Com a Páscoa à porta, o consumo de chocolate tende a aumentar.
Este pequeno prazer da vida é benéfico para a saúde, mas também alvo de críticas.
Este pequeno prazer da vida é benéfico para a saúde, mas também alvo de críticas.
Doenças cardiovasculares e cancro. O chocolate é rico em polifenóis, antioxidantes que parecem ter efeitos benéficos na saúde. Alguns estudos indicam que estas substâncias podem proteger-nos das doenças cardiovasculares. A acção antioxidante, aparentemente, é capaz de neutralizar alguns mecanismos do cancro.
Diabéticos. O chocolate tem um índice glicémico baixo, pelo que não origina um aumento brusco do açúcar no sangue. Assim, os diabéticos não têm necessidade de substituir o chocolate normal por versões com frutose e adoçantes. Podem, pois, degustar um pouco de chocolate verdadeiro, seguindo as regras da moderação.
Borbulhas. Nenhum estudo conseguiu estabelecer a relação entre o consumo de chocolate e o aparecimento de acne.
Alergias. Algumas pessoas são alérgicas ou apresentam uma particular sensibilidade ao chocolate, que se manifesta, entre outros, através de eczemas, problemas gastrointestinais e enxaquecas. Estes efeitos devem-se à presença de algumas substâncias no chocolate, sobretudo a tiramina e a feniletilamina. Provavelmente, a única solução é limitar, senão eliminar, o chocolate da dieta.
Chocolate preto sem colesterol. Este é composto por substância de origem vegetal, pelo que não contém colesterol. Já o de leite apresenta a gordura e o colesterol derivado desta. O problema no caso do chocolate preto é a gordura saturada da manteiga de cacau. Este tipo de gorduras é responsável pelo aumento do nível de mau colesterol no sangue. Mas o chocolate é excepção à regra: por conter um elevado teor de ácido esteárico, não incide sobre o nível de colesterol.

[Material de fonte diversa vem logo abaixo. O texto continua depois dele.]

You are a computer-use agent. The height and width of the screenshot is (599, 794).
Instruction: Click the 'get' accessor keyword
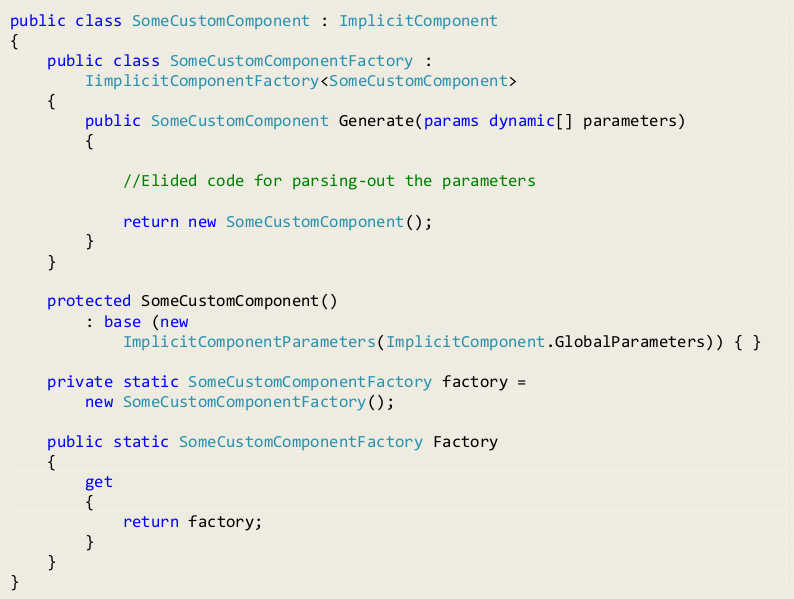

Não é afrodisíaco. O chocolate contém feniletilamina, uma parente afastada das anfetaminas, com um efeito estimulante. Encontra-se naturalmente no cérebro e tem um papel importante no controlo das emoções. Mas a quantidade presente no chocolate é tão pequena que não poderá ter um efeito sobre a líbido.

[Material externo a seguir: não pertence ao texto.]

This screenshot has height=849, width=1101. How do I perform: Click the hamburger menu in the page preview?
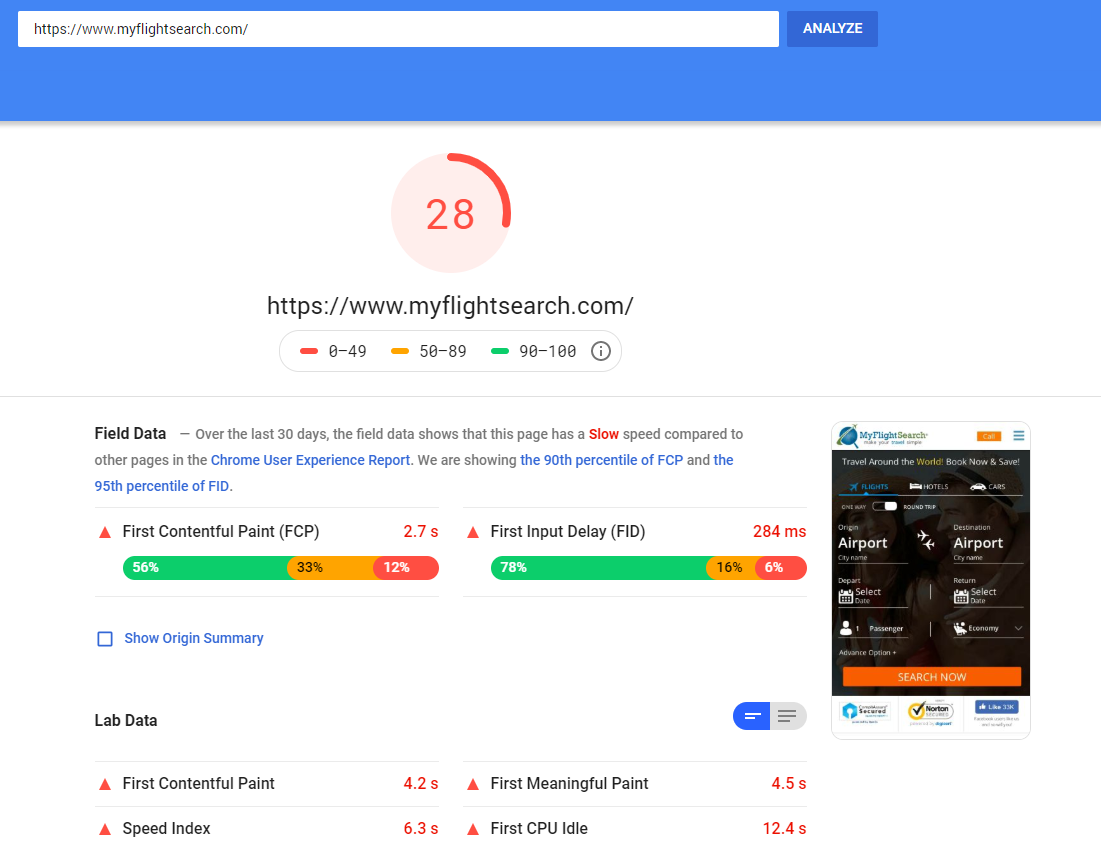point(1018,436)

Cria dependência. Muitas vezes, recorre-se ao chocolate para combater o stresse e a angústia. De facto, o chocolate contém substâncias com efeito antidepressivo, como a serotonina. O consumo de grandes quantidades (100 g por dia) pode causar alguma dependência, mas esta não é comparável ao alcoolismo ou à toxicodependência.